== Work required ==
Could you reproduce the whole listing below word for word, keeping every line as it is?

· · · ·

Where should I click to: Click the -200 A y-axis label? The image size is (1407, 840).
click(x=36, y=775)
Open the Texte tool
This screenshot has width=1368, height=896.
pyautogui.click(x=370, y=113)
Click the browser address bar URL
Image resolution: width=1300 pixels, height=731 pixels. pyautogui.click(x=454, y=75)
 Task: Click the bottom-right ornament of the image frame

· · · ·

== Output for this exercise ==
Where should I click to: Click the -200 A y-axis label? The image size is (1407, 840).
click(x=36, y=775)
Open the Texte tool
This screenshot has width=1368, height=896.
pyautogui.click(x=370, y=113)
Click the browser address bar URL
Image resolution: width=1300 pixels, height=731 pixels. pyautogui.click(x=454, y=75)
 Task: Click the bottom-right ornament of the image frame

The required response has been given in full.